REC Silicon Board Concedes It Has No Escape From Hanwha’s NOK 2.20-per-Share Takeover
- REC Silicon’s new board says it cannot finance the company without accepting Hanwha’s NOK 2.20-per-share takeover, leaving investors little room to manoeuvre.

REC Silicon ASA’s newly installed directors say they have run out of options to fend off a contentious buyout bid from South Korea’s Hanwha Group. In an update issued late Monday, the Oslo-listed polysilicon producer acknowledged it cannot secure alternative financing or unpick contractual restrictions that would let it pursue a higher-priced deal.
Hanwha, acting through the vehicle Anchor AS, is offering NOK 2.20 (USD 0.21) a share—about NOK 925 million (USD 86 million) for full control—under a voluntary tender that expires today, 8 July.
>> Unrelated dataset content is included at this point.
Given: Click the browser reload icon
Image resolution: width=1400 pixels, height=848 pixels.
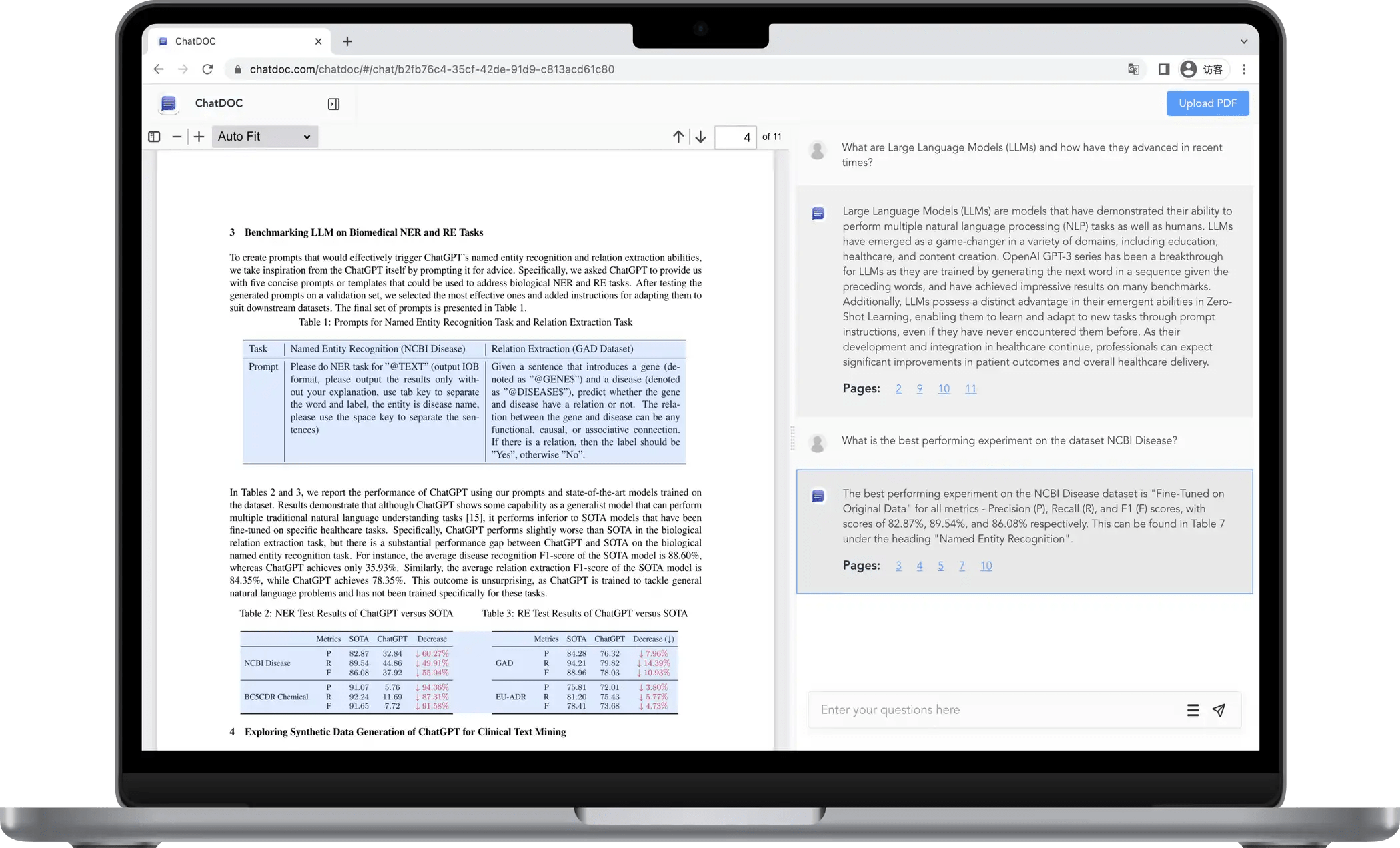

The price represents only a 2.8 % premium to Monday’s close of NOK 2.14 and roughly one-quarter of REC Silicon’s peak valuation in 2021. Hanwha has told the market it will neither extend the deadline nor raise its bid.
The board, elected in June after a shareholder revolt ousted Hanwha-aligned directors, says every avenue for rescue capital is blocked. Hanwha controls key intellectual-property licences, holds security over plant assets and has warned it will withhold further working-capital loans unless the offer succeeds. Potential lenders, the board added, have balked at those encumbrances and at litigation threats Hanwha has directed at individual directors.
Minority investors led by Water Street Capital and Norwegian industrialist Jens Ulltveit-Moe call the bid “manifestly lowball,” arguing REC Silicon’s U.S. silane-gas franchise and shuttered Moses Lake polysilicon plant position it to ride the battery-grade silicon boom. Yet with no competing bidder and less than three weeks of cash on hand, directors say rejecting Hanwha could push the company into insolvency.
Shareholders now face an all-or-nothing choice: tender into an offer they consider inadequate, or gamble on keeping REC Silicon afloat without Hanwha’s funding. Trading volumes have surged as arbitrage funds bet on a narrow spread between the bid and the market price—just NOK 0.06 at Monday’s close. The board pledged to continue probing the recent cancellation of a major Q Cells contract—an event critics say Hanwha orchestrated to depress the share price—even if the takeover proceeds.